Other Notable Effects of Insulin In addition to insulin's effect on entry of glucose into cells, it also stimulates the uptake of amino acids, again contributing to its overall anabolic effect. When insulin levels are low, as in the fasting state, the balance is pushed toward intracellular protein degradation. Insulin also increases the permiability of many cells to potassium, magnesium and phosphate ions. The effect on potassium is clinically important. Insulin activates sodium- potassium ATPases in many cells, causing a flux of potassium into cells.

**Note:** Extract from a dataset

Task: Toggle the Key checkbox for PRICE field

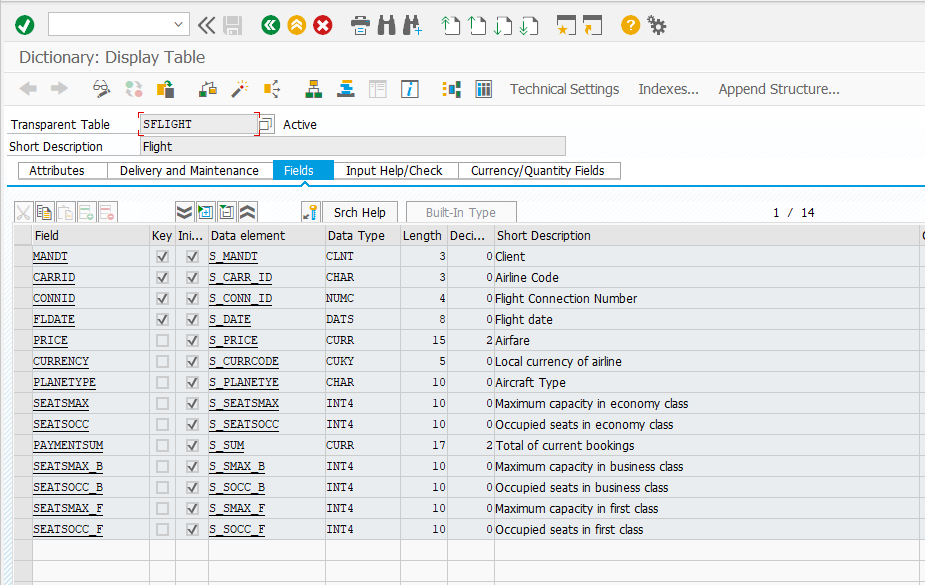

Under certain circumstances, injection of insulin can kill patients because of its ability to acutely suppress plasma potassium concentrations.

Glucagon Glucagon has a major role in maintaining normal concentrations of glucose in blood, and is often described as having the opposite effect of insulin. That is, glucagon has the effect of increasing blood glucose levels. Glucagon is synthesized as proglucagon and proteolytically processed to yield glucagon within alpha cells of the pancreatic islets. Glucagon stimulates breakdown of glycogen stored in the liver. When blood glucose levels are high, large amounts of glucose are taken up by the liver. Under the influence of insulin, much of this glucose is stored in the form of glycogen. Later, when blood glucose levels begin to fall, glucagon is secreted and acts on hepatocytes to activate the enzymes that depolymerize glycogen and release glucose. Glucagon activates hepatic gluconeogenesis. Gluconeogenesis is the pathway by which non-hexose substrates such as amino acids are converted to glucose. As such, it provides another source of glucose for blood. This is especially important in animals like cats and sheep that don't absorb much if any glucose from the intestine - in these species, activation of gluconeogenic enzymes is the chief mechanism by which glucagon does its job. Glucagon also appears to have a minor effect of enhancing lipolysis of triglyceride in adipose tissue, which could be viewed as an addition means of conserving blood glucose by providing fatty acid fuel to most cells.

Endocrine Control of Calcium and Phosphate Homeostasis Calcitonin, a protein hormone synthesized and secreted in humans primarily by parafollicular cells (C cells) in the thyroid gland. The overall effect of calcitonin is to lower the concentration of calcium in the blood when it rises above the normal value. It also lowers the concentration of phosphorus in the blood when levels exceed normal. Parathormone: The parathyroid glands secrete a hormone called parathormone (PTH), which is a polypeptide. PTH, regulates calcium metabolism in conjunction with calcitonin. In general, the action of parathormone is opposite in direction to that of calcitonin. Parathormone keeps the level of blood calcium up to its normal value; on the other hand, calcitonin ensures, through its hypocalcemic action, that the level does not rise far above this critical point. The combined actions of the two hormones serve to illustrate the importance of endocrine regulation in homeostasis.

Vitamin D Vitamin D acts to increase blood concentrations of calcium. It is generated through the activity of parathyroid hormone within the kidney. Far and away the most important effect of vitamin D is to facilitate absorption of calcium from the small intestine. In concert with parathyroid hormone, vitamin D also enhances fluxes of calcium out of bone.